Start of PAGE TEXT

Jeremy:
Looks like I might have to eat my words a little. Not entirely on the running
of MySQL in a jail, but, perhaps that too, in time.
The application started as a knowledge-base, billing application.
The piece I'm concerned with now involves an implementation using
.profile/.bash_profile mechanisms and shell scripts that grab some environment
variables and set a few and inserts a record into a table that records the fact
that a particular user has logged into a remote workstation somewhere along with
version information, username, location, etc.
This environment remains until they logout/exit/crash, or someone kills them.
I've found the implementation trap "~/.logout" 0 has been pretty reliable in
ensuring an additional brother record with the same unique identifier gets
created, but, haven't researched how this mechanism has worked when terminals
crash/get killed.

End of PAGE TEXT

EXERCISE TASKS –
A. In the message about tracking workstation logins, what did the application start out as?
B. Carry on the message about tracking workstation logins from the point where it stops.
The listing that comes next isn't needed.

Start of DATA FOR REVIEW

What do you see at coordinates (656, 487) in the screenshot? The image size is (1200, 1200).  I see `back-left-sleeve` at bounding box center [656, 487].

End of DATA FOR REVIEW
Start of DATA FOR REVIEW

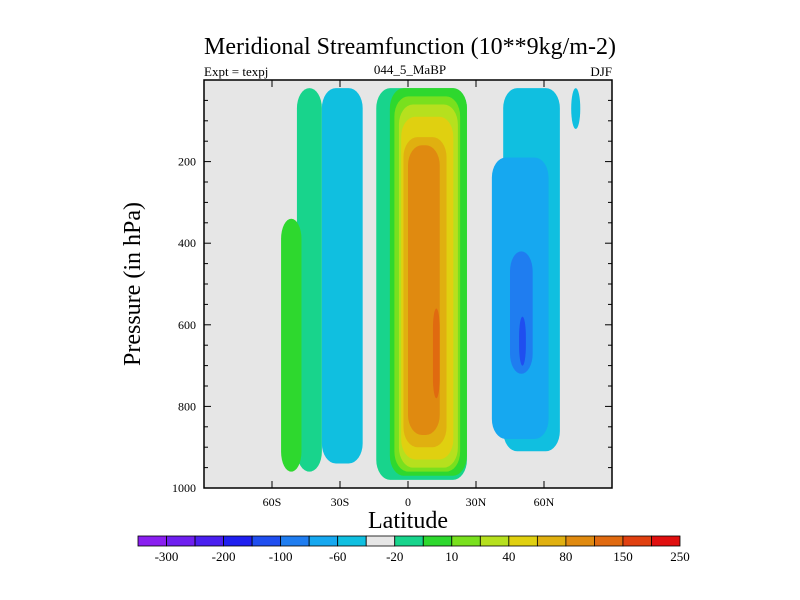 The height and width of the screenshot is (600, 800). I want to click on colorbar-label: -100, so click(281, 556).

End of DATA FOR REVIEW

RESULTS –
A. It started as a knowledge-base, billing application.

B.
This piece of the application is designed for auditing and tracking of
technician/end-user activities. It records how long technicians work on
particular client sites, also for billing and accountability purposes.
The goal is to get away from a cumbersome shell script/rc file implementation
and do the processing within a c binary.
The problem is the parent processes environment.
With what you've done in your chroot environment, have you found it possible to
replace the current environment with execvp, adding to it what you need, and,
having it work within that sub-process in a way that works without noticeable
differences to a shell without such enhancements? When it exits, are you able
to do any additional processing that might allow you to provide state and exit
status information from the exiting execvp?
If so, do you have some code examples I could examine?
TIA,
Van
--
=========================================================================
Linux rocks!!! http://www.dedserius.com
=========================================================================
---------------------------------------------------------------------
Before posting, please check:
http://www.mysql.com/manual.php (the manual)
http://lists.mysql.com/ (the list archive)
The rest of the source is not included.